The best source of topographic data we have is data from the Shuttle Radar Topography Mission. This mission was flown in a matter of 10 days in 2000 with Space Shuttle Endeavour. The orbital inclination was 57 degrees. In principle, satellites can fly over the poles if the orbital inclination is close to 90 degrees. However, reaching a polar orbit requires more rocket fuel because the rotational velocity of the Earth that the rocket has at launch does not contribute to the orbital velocity for polar orbits (because a polar orbit is perpendicular to the ground velocity). Now, according to the journal article which reported on the mission:

The shuttle orbit of 233 km at 57° inclination was the highest possible for a fully loaded shuttle. (Farr et al., 2007)

So, all the fuel in the shuttle system (boosters, external and internal tank) was just enough to achieve a 57 degree orbit but a higher inclination was not possible.

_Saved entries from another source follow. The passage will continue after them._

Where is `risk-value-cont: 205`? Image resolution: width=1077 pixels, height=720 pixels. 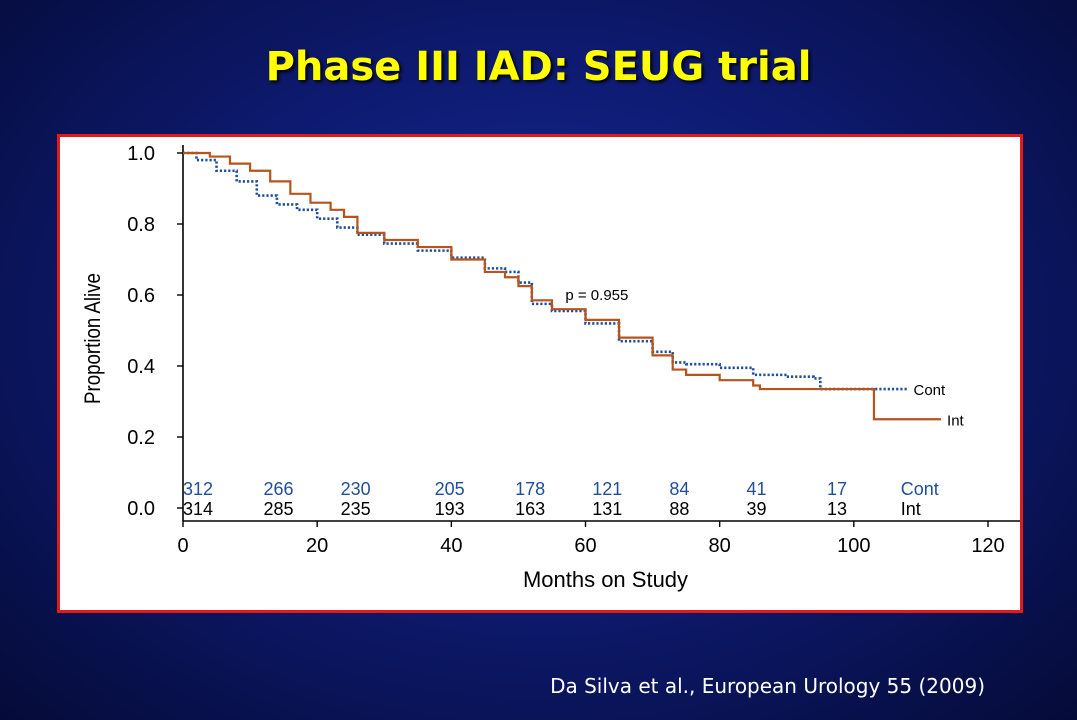 risk-value-cont: 205 is located at coordinates (450, 489).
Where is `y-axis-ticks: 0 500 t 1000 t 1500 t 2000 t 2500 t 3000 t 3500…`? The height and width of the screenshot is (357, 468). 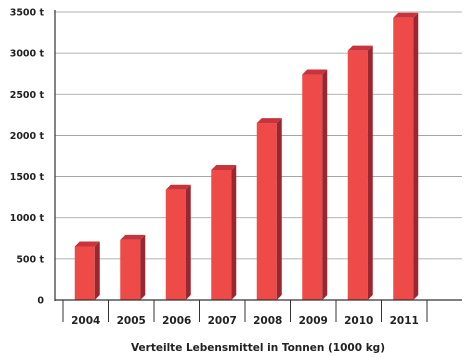 y-axis-ticks: 0 500 t 1000 t 1500 t 2000 t 2500 t 3000 t 3500… is located at coordinates (28, 158).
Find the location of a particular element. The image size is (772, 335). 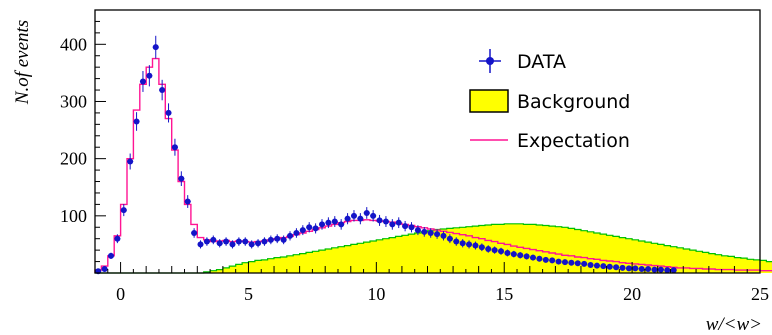

legend-background-swatch is located at coordinates (489, 101).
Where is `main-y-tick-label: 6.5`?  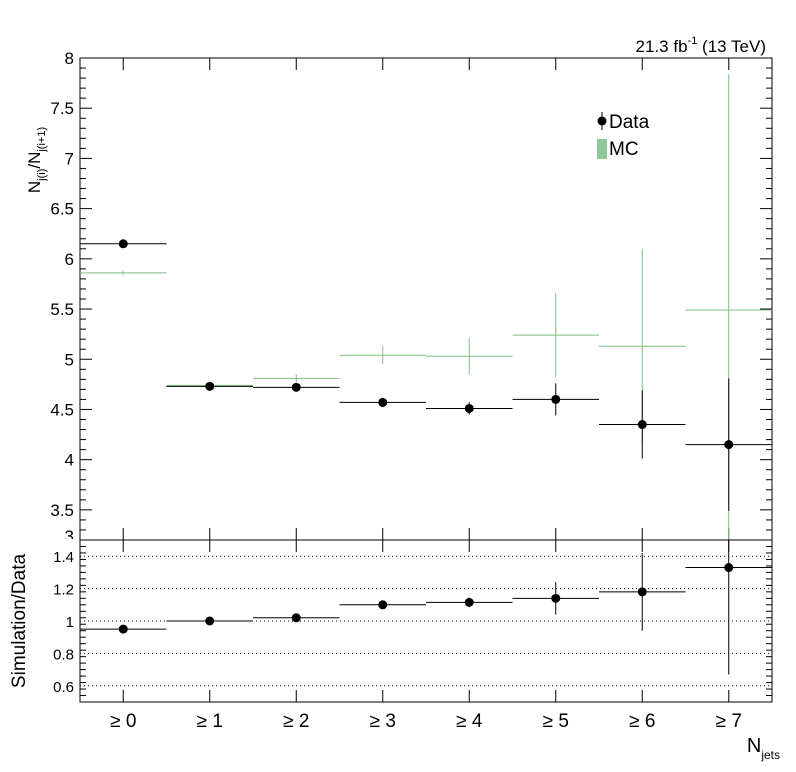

With this orbit, the mission managed to map all land between 56 degrees South and 60 degrees North (Farr et al., 2007).

Other missions

A few examples of DEMs that go further North:

  • ASTER GDEM V2 covers 99% of the Earth's land area, from 83 degrees South to 83 degrees North, at the same resolution as SRTM (30 meters).
  • There's a DEM of Antarctica at 1 km resolution collected by CryoSat-2.
  • ArcticDEM provides a DEM of Northern latitudes at 5 meter resolution.

But why?

Why no space agency has produced a truly global DEM with at least 30 m resolution is just a matter of speculation. But it probably comes down to: Not enough scientists begged for it and hence no money has been allocated for such a mission and later missions omitted the poles again because other conflicting requirements were more important.